> **YOUR OBJECTIVE**: In the data that follows, every line containing the word "Improvement" should be returned.

> **INFORMATION SHOWN**:
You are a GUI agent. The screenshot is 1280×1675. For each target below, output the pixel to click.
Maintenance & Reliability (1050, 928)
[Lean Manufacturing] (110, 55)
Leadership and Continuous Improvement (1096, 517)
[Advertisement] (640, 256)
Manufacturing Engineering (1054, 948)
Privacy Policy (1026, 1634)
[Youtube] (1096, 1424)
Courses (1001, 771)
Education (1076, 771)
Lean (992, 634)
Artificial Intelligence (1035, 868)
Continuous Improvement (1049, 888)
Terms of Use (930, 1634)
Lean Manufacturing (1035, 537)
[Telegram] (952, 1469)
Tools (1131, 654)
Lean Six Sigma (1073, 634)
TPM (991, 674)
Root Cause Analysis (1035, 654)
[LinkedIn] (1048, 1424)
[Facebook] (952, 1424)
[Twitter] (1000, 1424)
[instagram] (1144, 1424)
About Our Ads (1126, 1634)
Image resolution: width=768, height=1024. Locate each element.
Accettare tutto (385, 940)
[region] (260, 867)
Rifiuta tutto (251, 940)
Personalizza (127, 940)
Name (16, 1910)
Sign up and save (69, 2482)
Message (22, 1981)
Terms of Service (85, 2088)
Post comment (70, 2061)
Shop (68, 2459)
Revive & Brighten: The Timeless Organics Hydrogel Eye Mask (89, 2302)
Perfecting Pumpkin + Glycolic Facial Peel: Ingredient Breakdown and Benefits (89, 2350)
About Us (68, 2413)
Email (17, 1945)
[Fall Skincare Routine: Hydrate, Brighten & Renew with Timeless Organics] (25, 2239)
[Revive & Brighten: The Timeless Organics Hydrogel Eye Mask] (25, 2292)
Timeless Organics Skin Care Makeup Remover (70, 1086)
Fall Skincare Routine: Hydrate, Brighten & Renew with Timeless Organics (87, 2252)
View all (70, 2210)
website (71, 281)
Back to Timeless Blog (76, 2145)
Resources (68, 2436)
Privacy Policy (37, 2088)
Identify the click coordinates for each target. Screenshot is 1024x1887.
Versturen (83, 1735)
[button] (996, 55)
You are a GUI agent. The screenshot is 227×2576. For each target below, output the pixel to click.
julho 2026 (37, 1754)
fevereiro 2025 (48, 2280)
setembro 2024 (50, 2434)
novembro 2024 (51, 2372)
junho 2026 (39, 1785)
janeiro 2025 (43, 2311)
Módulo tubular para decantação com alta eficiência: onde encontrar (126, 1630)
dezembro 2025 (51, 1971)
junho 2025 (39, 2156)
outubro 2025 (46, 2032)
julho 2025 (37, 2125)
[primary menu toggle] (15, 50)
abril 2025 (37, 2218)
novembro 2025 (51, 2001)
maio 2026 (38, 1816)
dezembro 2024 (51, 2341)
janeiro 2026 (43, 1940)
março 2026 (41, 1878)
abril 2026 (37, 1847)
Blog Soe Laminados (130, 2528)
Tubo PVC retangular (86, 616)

> **SOLUTION FOR THIS PROBLEM**:
Leadership and Continuous Improvement (1096, 517)
Continuous Improvement (1049, 888)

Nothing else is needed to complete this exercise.